Page text »
After three previous series of pamphlets (check out the archive here) we are thrilled to announce our season four publication with two new pamphlets from Oli Hazzard and Samantha Walton. The pamphlets will be launched on 7th October at 7pm on Zoom. There will be readings from both poets. More information about how to preorder will be announced next week.
Entry is free but Eventbrite registration required for tickets. Register here.
Bad Moon by Samantha Walton:
What’s that sound? A bad moon rising, or a pink one on its way... We were already late to the party, earthbound and dishing our wages to bad clouds whose storage leaked plastics and chemicals in the ocean around us, a sweep of white space, and above us ‘the sun is strobing like a wound’, ‘the moon / a red spot on a burnt-out sky’. This is the nightly drama of Samantha Walton’s ‘Anthropocene camp’, which takes the old moon, that slyly universalising symbol, as a kind of codex for exploding the tragicomedy of ecological thought in this age of intimacy and abjection. Nature here is the writ excess and scarcity of trying to say ‘we’ or ‘our’ in a fragile world, as doors, exits and portals fall out into past and future occurrence. The disaster of exhaustion and the exhaustion of disaster are carefully held in this poetics of inquiry, strategic artifice and discursive sorcery, to ask ‘what about the self / the poem’s dirty secret?’ Better cast some of those ‘stunned white stones’...

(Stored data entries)
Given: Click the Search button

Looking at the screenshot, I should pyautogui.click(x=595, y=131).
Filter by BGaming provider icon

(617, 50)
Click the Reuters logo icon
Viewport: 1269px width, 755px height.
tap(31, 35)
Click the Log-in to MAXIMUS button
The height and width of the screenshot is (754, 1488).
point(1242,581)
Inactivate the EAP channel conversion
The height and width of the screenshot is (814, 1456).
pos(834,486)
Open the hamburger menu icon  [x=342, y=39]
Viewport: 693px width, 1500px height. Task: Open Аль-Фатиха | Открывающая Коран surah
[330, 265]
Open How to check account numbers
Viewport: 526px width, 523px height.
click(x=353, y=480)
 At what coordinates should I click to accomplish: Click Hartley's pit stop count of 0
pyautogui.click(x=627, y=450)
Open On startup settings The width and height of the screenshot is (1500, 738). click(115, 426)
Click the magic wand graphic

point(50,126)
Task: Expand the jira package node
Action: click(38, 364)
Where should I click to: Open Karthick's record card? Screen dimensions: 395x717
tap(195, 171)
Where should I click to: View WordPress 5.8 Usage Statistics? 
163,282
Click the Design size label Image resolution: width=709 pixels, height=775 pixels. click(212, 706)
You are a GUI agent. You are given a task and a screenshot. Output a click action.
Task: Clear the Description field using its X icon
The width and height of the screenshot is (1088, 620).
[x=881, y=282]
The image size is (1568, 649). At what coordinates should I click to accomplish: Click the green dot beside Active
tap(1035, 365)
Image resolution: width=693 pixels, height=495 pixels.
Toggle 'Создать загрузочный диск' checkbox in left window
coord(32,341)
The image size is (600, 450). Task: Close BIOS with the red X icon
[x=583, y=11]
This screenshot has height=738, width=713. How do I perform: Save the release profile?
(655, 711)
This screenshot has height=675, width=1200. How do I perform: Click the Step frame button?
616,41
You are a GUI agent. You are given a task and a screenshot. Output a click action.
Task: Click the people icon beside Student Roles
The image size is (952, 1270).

What you should do »
According to the pamphlet announcement, when and where will the two new pamphlets be launched?

Answer below »
On 7th October at 7pm on Zoom.